Mr. Siegel and Mr. Overdeck each have an estimated net worth of more than $7 billion, according to Forbes.
But over the past decade, their partnership soured. Although the origins of the feud are unclear, some observers attributed it to the pair’s competitive natures. Their rivalry has worsened to the point where they barely speak to each other. Because they can rarely stand to be in the same room, even simple process and personnel decision-making can become complicated, according to current and former employees.
Former employees described having to go back and forth between the two men to arrive at a decision. Two Sigma doesn’t hold all-hands meetings because the founders refuse to address employees or investors together at events, two people with knowledge of the firm’s internal workings said.
The feuding had so crippled basic management that Two Sigma disclosed it for the first time in a Securities and Exchange Commission filing in March as a “material” risk, noting that the co-founders’ disagreements had affected how they defined the roles and responsibilities of senior executives, succession planning and the management structure of the firm’s various teams.
The rift could affect Two Sigma’s “ability to retain or attract employees,” including very senior ones, it said in the filing, and make it difficult for workers to carry out key aspects of their jobs, including research, engineering and corporate business. Were the disagreements to continue, Two Sigma added, its “ability to achieve client mandates could be impacted over time.”

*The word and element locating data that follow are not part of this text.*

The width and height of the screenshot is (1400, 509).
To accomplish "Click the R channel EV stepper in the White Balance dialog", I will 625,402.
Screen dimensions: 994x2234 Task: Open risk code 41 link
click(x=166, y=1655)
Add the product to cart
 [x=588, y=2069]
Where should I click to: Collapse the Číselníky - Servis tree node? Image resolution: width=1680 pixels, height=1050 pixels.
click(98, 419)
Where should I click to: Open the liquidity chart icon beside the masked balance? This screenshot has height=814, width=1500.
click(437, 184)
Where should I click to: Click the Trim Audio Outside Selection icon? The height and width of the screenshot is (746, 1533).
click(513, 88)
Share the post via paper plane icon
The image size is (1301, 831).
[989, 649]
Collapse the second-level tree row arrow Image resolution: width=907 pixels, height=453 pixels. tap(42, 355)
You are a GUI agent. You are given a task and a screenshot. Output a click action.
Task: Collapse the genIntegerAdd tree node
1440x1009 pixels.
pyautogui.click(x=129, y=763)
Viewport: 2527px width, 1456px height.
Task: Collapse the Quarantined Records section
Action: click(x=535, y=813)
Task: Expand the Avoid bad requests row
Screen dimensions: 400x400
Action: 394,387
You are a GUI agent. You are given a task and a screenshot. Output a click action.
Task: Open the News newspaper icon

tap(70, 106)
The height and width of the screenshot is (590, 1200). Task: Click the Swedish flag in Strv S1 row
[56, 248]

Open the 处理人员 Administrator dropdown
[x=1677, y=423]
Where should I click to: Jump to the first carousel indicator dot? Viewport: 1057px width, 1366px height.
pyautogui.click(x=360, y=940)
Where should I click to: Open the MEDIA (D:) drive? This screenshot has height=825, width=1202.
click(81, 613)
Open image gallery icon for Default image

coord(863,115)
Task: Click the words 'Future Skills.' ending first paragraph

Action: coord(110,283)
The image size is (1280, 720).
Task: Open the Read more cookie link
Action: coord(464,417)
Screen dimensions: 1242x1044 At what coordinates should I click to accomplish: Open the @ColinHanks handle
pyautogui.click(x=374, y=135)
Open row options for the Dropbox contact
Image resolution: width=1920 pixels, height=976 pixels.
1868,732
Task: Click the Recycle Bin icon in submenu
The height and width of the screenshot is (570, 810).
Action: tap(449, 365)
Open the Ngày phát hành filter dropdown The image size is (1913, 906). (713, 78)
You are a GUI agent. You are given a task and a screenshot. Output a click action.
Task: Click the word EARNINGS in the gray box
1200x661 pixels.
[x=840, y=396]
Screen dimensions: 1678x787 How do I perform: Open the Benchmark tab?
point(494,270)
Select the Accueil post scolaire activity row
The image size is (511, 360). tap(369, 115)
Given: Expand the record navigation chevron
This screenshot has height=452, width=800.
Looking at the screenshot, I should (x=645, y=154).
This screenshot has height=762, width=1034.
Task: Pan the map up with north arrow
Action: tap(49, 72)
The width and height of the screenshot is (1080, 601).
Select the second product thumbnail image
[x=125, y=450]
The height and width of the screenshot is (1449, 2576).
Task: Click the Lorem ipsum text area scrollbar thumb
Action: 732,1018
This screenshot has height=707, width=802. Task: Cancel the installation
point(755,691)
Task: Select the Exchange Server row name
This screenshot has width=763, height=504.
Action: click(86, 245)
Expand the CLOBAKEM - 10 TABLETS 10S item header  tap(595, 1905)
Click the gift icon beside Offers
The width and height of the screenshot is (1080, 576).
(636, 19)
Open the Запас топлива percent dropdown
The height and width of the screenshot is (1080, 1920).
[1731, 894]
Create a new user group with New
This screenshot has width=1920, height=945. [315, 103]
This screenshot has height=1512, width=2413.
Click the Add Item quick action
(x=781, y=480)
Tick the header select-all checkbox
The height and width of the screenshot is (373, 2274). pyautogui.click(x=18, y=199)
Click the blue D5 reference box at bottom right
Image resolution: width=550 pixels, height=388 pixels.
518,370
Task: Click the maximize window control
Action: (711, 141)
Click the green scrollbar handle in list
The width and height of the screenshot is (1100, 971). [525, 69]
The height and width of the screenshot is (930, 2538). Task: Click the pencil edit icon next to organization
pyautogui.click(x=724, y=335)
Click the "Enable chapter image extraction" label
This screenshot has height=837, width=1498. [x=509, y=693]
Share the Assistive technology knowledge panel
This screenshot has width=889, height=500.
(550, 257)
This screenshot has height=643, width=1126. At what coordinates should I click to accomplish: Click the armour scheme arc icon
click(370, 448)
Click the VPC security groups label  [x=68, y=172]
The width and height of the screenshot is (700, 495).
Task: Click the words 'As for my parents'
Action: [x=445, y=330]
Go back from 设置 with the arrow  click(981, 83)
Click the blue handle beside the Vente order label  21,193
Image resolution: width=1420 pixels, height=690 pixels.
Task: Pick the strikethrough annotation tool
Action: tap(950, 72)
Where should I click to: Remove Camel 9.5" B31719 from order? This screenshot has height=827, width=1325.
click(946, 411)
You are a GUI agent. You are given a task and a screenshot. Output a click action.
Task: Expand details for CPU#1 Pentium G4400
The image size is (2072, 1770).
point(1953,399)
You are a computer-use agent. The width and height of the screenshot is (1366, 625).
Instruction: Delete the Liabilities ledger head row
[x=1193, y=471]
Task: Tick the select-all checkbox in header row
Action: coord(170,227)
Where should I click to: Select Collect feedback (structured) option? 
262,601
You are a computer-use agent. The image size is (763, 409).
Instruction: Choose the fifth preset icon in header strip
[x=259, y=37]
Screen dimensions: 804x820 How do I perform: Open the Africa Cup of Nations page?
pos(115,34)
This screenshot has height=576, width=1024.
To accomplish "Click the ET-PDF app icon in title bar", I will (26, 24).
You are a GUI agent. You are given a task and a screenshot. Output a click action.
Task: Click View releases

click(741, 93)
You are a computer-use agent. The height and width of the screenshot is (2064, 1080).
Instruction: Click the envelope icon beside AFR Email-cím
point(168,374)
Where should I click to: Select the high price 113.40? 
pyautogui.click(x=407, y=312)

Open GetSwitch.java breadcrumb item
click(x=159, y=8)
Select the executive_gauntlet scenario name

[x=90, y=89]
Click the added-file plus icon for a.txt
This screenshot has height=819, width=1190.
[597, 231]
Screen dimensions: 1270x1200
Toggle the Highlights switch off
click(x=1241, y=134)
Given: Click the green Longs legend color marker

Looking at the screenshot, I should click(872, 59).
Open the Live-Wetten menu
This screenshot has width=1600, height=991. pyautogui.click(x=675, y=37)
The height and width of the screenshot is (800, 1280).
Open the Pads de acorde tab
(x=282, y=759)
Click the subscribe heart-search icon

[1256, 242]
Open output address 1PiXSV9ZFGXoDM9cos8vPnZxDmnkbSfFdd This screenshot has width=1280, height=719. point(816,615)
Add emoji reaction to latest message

“It’s a reminder that you shouldn’t put your faith in algorithms and artificial intelligence,” Mr. Sonnenfeld said. “They’re still subject to human frailties.”
In early October, the firm sent two letters to investors disclosing that one of its employees, who built research models that were used in certain trading portfolios, made changes to them without the firm’s permission.
In one of the letters, Two Sigma said these changes had resulted in $450 million in “positive impacts” and $170 million in “negative impacts” across several funds — making it hard for investors to gauge the true returns provided by the firm. It told investors that it would hold on to the unexpected gains but make up for the unexpected losses.
The S.E.C. is investigating these events at Two Sigma, according to a person with knowledge of the situation. The Wall Street Journal earlier reported the regulatory investigation.
At least one client of Two Sigma’s is trying to determine whether the returns for 2023 that the hedge fund has presented so far are legitimate, according to someone who works for the client.
Mr. Overdeck’s personal issues have added a new dimension to the firm’s woes. In March 2022, his wife, Laura Overdeck, filed for divorce in New Jersey.
The divorce case remains sealed. But last week, Ms. Overdeck, who studied astrophysics at Princeton University and whose work as a philanthropist includes running Bedtime Math, a nonprofit focused on teaching children math, alleged in a court filing that their estate planning lawyers at the law firm Seward & Kissel had moved billions of dollars of their joint assets to trusts in Wyoming that affected her and their children’s ability to gain access to them.
Mr. Overdeck, whom Forbes has cited as the wealthiest man in New Jersey from time to time, lives in the state and has no homes in Wyoming. Instead, according to Ms. Overdeck’s filing, he moved certain assets into trusts based in Wyoming to shield them from taxes. The trusts also included provisions, which Ms. Overdeck said she wasn’t aware of, that could have her removed as a trustee if there was a divorce proceeding.
“Laura’s attacks related to the trusts are baseless,” Mr. Overdeck said in a statement provided by his lawyers, adding that he “looks forward to having them properly adjudicated.”
Mr. Overdeck added that his divorce settlement would not affect Two Sigma’s business or his ownership of the firm.